Aidan Dempsey, Chief Fire Officer for Co Wicklow, is all too familiar with wildfires and is impressed with the system’s trial runs.
“With a road traffic accident or a building on fire, we have a contained area and can maintain a line of sight,” he said.
“It’s much more difficult with wildfires. You’re dealing with much larger areas and you can’t see enough to get a good overview.
“This will enhance the safety of firefighters and the public by giving us the ability to monitor their location day and night. It will spot livestock too.”
The system has been given a €1m grant from Science Foundation Ireland to take it to the next stage where it moves from its university tech expert handlers to a form that emergency services can operate themselves.

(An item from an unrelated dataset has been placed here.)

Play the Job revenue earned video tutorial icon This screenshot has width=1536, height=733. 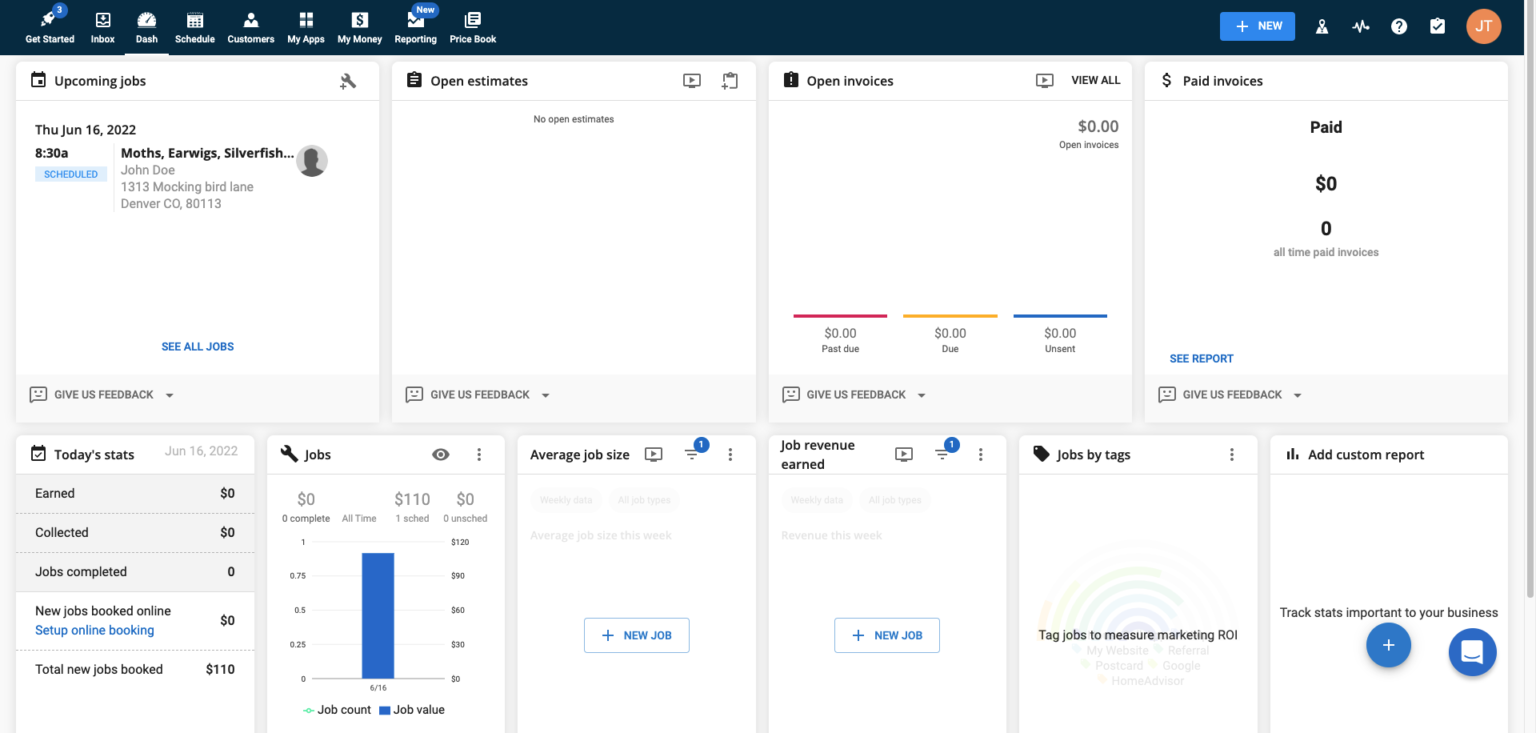tap(904, 454)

“It’s a big investment but the cost of dealing with incidents like wildfires is very high,” Prof McCarthy said.
“it can cost up to €2,500 per hectare to suppress a wildfire and we’re seeing thousands of hectares burned every year.
“You also have anything upwards of five tonnes of carbon emissions per hectare burned.
“We’re lucky here in that wildfires tend not to cost lives but we’ve seen in the Mediterranean with the very high temperatures that are becoming more common with climate change how drought and dry vegetation can be deadly.”
Comdt O’Reilly said the Air Corps was also becoming more concerned about the impact of climate change.
“In 2018 during the Beast from the East, I was snowed in at Baldonnel. The same week in 2019 I was fighting wildfires.
“We’re seeing more extreme conditions and while firefighting is not our core function, we’re being called out to wildfires more often every year.”